# [Work required]
When you find the line with "Book your appointment today (193, 28)" among the records below, reproduce it and each line after it exactly, ending with the line with "關於我們 (30, 2298)".

# [Material provided]
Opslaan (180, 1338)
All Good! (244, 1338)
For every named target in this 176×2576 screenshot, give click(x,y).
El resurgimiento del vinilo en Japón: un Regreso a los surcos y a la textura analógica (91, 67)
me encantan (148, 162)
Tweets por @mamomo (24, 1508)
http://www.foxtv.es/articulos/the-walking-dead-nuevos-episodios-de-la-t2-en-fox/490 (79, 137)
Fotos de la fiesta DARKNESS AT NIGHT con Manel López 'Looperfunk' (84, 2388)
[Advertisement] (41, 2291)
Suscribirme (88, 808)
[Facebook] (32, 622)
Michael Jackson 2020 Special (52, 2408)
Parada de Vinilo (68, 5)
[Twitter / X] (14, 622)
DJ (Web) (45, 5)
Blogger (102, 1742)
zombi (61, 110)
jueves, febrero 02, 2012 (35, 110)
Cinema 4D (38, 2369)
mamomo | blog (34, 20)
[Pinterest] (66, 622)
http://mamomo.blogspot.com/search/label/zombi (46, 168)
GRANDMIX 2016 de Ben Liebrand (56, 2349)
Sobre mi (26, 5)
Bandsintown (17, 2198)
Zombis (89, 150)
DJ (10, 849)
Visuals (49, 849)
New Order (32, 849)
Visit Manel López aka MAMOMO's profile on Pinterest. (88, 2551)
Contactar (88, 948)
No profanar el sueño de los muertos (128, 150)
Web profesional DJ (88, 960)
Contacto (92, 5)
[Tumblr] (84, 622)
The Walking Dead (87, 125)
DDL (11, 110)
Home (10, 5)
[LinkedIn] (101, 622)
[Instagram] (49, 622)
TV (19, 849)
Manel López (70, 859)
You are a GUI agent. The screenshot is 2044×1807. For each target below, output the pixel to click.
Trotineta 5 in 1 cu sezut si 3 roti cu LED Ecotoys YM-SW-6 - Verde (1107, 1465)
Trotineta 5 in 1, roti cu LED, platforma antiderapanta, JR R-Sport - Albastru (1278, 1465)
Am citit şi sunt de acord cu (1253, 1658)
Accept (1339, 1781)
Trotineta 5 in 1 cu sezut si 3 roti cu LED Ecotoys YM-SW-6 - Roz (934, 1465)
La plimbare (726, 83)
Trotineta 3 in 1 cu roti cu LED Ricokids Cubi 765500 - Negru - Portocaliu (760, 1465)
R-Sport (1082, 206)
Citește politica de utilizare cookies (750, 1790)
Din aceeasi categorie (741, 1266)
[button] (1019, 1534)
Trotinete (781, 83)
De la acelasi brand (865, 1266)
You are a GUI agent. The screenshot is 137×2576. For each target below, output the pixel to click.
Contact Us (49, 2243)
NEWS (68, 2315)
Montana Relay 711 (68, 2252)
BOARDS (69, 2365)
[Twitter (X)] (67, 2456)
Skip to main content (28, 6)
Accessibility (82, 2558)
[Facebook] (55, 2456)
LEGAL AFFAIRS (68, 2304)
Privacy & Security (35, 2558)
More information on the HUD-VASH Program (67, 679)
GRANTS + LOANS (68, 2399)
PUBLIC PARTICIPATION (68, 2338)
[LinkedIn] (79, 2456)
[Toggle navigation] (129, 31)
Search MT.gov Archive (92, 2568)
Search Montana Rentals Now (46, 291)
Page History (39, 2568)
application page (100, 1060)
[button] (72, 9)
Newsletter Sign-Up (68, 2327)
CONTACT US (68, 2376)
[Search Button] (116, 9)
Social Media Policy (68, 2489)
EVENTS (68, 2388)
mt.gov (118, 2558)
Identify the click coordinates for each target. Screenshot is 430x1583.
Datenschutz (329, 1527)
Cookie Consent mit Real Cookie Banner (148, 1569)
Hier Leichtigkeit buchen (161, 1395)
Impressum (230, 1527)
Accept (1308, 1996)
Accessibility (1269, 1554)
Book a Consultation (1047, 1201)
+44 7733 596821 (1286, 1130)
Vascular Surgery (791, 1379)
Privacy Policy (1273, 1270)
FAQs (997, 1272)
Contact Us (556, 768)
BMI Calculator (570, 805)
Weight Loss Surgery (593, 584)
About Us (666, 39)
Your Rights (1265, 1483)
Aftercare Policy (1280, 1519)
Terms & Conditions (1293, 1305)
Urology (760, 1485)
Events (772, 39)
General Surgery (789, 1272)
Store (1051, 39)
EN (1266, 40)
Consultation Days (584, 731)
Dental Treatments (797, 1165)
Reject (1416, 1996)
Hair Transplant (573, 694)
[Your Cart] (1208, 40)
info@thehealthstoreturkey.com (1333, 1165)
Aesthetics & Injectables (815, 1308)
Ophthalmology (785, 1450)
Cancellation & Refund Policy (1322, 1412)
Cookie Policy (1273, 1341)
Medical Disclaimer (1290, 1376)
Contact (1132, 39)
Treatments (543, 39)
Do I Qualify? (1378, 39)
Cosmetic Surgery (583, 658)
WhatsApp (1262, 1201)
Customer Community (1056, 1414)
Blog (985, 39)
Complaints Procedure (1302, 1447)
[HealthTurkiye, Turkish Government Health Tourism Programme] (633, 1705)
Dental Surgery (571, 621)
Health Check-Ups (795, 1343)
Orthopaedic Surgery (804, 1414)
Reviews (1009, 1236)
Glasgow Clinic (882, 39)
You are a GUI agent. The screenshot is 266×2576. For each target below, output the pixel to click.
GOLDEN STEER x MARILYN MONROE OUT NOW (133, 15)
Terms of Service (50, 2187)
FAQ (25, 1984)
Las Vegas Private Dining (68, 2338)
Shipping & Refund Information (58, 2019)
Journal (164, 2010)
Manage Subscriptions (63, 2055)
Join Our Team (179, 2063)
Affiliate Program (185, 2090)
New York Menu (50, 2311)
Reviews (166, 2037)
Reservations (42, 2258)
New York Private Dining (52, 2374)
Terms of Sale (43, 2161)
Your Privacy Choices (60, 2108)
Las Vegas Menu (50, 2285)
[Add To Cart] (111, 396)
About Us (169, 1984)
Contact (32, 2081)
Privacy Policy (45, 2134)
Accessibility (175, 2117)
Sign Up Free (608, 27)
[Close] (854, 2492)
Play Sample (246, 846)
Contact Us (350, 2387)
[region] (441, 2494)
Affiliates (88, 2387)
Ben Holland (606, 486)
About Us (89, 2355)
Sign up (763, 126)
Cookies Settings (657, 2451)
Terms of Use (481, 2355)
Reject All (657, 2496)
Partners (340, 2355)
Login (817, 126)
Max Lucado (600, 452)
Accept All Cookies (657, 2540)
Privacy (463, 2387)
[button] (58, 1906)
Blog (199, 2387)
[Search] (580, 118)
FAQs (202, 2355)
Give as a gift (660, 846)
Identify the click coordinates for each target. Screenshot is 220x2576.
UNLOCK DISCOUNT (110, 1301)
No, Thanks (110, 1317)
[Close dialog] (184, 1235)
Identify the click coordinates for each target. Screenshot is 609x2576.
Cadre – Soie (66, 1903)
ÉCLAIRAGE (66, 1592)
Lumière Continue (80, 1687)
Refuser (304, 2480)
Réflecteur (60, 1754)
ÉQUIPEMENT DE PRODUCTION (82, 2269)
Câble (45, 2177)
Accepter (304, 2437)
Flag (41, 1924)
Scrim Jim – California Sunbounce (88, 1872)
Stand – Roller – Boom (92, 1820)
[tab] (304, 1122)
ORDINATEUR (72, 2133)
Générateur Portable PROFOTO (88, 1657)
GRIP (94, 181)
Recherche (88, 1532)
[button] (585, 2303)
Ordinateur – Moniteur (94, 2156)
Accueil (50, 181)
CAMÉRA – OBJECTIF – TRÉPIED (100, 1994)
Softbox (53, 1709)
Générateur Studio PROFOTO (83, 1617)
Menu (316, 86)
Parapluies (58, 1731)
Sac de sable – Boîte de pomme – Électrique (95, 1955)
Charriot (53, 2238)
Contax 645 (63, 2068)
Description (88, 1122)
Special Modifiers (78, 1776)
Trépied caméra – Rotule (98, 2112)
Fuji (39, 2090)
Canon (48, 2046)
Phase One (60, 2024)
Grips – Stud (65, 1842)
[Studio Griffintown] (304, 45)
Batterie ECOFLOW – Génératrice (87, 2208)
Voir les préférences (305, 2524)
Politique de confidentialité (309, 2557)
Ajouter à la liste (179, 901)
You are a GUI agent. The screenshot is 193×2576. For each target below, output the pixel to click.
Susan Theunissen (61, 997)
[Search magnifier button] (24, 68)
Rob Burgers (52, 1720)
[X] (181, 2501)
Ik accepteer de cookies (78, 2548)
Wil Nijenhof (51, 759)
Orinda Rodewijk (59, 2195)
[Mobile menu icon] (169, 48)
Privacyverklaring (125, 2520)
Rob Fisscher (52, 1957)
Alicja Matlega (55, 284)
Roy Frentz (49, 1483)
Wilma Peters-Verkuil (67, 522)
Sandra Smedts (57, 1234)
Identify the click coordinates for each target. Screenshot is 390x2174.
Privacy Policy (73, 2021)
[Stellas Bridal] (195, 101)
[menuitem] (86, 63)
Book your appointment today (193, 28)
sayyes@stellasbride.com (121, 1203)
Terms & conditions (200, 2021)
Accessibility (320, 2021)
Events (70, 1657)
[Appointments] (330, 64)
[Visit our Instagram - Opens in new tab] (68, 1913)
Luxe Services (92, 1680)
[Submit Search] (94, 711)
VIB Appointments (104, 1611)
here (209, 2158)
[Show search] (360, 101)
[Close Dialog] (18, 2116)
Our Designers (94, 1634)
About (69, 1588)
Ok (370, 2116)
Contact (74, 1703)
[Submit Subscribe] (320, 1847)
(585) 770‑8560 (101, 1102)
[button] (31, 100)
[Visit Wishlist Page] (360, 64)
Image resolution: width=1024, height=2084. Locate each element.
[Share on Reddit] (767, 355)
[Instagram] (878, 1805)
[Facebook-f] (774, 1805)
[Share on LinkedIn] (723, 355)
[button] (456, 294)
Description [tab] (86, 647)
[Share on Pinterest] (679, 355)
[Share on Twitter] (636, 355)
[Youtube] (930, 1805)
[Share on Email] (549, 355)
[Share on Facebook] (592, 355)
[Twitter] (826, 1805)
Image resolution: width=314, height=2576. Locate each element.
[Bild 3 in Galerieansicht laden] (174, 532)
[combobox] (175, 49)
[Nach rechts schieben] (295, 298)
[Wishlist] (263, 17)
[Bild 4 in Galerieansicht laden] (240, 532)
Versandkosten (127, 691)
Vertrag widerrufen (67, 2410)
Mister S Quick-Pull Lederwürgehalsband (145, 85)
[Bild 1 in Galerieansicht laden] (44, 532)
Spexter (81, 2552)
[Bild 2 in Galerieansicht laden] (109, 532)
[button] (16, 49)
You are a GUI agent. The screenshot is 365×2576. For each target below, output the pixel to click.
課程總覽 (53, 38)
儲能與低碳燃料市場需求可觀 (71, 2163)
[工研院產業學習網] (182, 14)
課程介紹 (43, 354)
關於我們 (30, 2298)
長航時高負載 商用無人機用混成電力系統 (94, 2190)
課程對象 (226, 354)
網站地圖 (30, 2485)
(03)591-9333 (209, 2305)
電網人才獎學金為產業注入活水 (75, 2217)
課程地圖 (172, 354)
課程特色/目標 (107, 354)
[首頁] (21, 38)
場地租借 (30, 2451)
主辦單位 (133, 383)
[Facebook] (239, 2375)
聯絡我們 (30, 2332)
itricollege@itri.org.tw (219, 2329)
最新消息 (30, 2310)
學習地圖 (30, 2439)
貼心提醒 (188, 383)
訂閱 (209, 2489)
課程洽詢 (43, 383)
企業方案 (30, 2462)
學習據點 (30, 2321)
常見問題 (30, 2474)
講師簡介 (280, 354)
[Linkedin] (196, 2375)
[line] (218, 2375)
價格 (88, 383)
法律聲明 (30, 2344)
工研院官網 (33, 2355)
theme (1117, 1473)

# [Written reply]
Book your appointment today (193, 28)
sayyes@stellasbride.com (121, 1203)
Terms & conditions (200, 2021)
Accessibility (320, 2021)
Events (70, 1657)
[Appointments] (330, 64)
[Visit our Instagram - Opens in new tab] (68, 1913)
Luxe Services (92, 1680)
[Submit Search] (94, 711)
VIB Appointments (104, 1611)
here (209, 2158)
[Show search] (360, 101)
[Close Dialog] (18, 2116)
Our Designers (94, 1634)
About (69, 1588)
Ok (370, 2116)
Contact (74, 1703)
[Submit Subscribe] (320, 1847)
(585) 770‑8560 (101, 1102)
[button] (31, 100)
[Visit Wishlist Page] (360, 64)
Image resolution: width=1024, height=2084. Locate each element.
[Share on Reddit] (767, 355)
[Instagram] (878, 1805)
[Facebook-f] (774, 1805)
[Share on LinkedIn] (723, 355)
[button] (456, 294)
Description [tab] (86, 647)
[Share on Pinterest] (679, 355)
[Share on Twitter] (636, 355)
[Youtube] (930, 1805)
[Share on Email] (549, 355)
[Share on Facebook] (592, 355)
[Twitter] (826, 1805)
Image resolution: width=314, height=2576. Locate each element.
[Bild 3 in Galerieansicht laden] (174, 532)
[combobox] (175, 49)
[Nach rechts schieben] (295, 298)
[Wishlist] (263, 17)
[Bild 4 in Galerieansicht laden] (240, 532)
Versandkosten (127, 691)
Vertrag widerrufen (67, 2410)
Mister S Quick-Pull Lederwürgehalsband (145, 85)
[Bild 1 in Galerieansicht laden] (44, 532)
Spexter (81, 2552)
[Bild 2 in Galerieansicht laden] (109, 532)
[button] (16, 49)
You are a GUI agent. The screenshot is 365×2576. For each target below, output the pixel to click.
課程總覽 (53, 38)
儲能與低碳燃料市場需求可觀 (71, 2163)
[工研院產業學習網] (182, 14)
課程介紹 (43, 354)
關於我們 (30, 2298)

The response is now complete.